Ben bahçe yaparken bir sürü insan , gelip geçerken meyve ağacı dik,dedi. Meyvesiz ağaçlar için onu ne yapacaksın dedi.
"Amma çok çiçek dikmişsin onun yerine sebze bahçesi yap , yersiniz dedi.
Ve sırf meyvesi yok diye, yiyemiyorlar diye, doğrudan faydalanamıyorlar diye ağaçların kesildiğini çok gördüm.
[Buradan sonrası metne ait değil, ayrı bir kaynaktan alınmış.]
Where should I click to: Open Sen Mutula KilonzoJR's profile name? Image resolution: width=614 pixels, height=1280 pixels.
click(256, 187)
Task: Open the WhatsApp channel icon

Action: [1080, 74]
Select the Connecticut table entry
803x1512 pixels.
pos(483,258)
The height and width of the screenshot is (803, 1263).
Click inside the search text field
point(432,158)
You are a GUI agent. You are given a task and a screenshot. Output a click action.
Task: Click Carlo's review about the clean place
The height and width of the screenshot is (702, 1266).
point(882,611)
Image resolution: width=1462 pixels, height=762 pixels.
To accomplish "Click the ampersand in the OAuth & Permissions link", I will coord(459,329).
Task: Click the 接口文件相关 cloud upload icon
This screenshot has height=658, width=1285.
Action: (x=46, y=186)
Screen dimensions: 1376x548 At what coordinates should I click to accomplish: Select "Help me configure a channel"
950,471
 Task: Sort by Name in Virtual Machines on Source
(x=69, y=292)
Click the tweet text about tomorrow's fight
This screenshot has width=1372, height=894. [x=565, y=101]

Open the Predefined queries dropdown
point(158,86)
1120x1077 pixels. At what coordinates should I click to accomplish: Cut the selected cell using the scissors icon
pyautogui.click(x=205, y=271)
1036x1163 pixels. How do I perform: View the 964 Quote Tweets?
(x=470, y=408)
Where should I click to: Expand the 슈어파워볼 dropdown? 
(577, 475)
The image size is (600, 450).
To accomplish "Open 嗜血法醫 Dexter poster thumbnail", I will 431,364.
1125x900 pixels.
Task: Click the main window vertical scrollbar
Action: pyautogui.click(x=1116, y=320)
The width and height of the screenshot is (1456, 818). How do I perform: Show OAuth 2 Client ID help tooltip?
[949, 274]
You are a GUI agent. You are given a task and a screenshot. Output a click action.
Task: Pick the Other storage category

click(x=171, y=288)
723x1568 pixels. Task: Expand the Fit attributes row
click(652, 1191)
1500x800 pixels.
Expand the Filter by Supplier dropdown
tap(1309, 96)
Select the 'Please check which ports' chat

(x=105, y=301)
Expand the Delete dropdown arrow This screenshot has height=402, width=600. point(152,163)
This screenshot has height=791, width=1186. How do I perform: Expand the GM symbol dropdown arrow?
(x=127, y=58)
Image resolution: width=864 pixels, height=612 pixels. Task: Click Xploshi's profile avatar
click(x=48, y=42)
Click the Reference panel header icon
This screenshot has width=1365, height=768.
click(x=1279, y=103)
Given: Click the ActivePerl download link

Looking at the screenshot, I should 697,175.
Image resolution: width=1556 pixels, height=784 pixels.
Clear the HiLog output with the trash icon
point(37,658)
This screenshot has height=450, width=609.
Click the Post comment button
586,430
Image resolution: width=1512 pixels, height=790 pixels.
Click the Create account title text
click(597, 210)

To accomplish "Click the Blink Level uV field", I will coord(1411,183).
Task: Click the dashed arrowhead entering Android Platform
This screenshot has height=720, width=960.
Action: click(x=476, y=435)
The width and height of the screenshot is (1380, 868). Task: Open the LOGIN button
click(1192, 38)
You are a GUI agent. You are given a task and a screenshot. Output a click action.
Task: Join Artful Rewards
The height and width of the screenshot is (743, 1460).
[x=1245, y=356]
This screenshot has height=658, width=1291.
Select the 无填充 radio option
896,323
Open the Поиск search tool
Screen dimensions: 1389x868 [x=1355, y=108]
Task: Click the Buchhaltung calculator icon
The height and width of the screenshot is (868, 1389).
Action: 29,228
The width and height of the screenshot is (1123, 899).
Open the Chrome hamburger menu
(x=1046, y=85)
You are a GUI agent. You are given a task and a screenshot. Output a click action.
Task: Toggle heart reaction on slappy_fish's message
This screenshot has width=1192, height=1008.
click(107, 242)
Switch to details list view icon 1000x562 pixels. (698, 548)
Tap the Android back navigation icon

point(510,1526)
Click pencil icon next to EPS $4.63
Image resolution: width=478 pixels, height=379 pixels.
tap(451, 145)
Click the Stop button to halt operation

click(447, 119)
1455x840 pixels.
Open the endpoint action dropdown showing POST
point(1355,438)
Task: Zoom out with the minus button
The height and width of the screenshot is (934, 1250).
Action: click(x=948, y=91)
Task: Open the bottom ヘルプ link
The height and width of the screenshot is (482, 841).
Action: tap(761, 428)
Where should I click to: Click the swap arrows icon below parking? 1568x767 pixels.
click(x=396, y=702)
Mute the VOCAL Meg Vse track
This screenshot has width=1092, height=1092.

Yiyemiyor ya o ağacı, niye sevsinler?
Çiçekleri yiyemiyor ya ne yapsın güzelliğini ? Doğa sevgisini "meyvesinden hoşaf yaparız " diye, evlat sevgisini "yaşlanınca bize bakar " diye, eş sevgisini" evde bir nefes olsun" diye yaşayan bir sürü insan var.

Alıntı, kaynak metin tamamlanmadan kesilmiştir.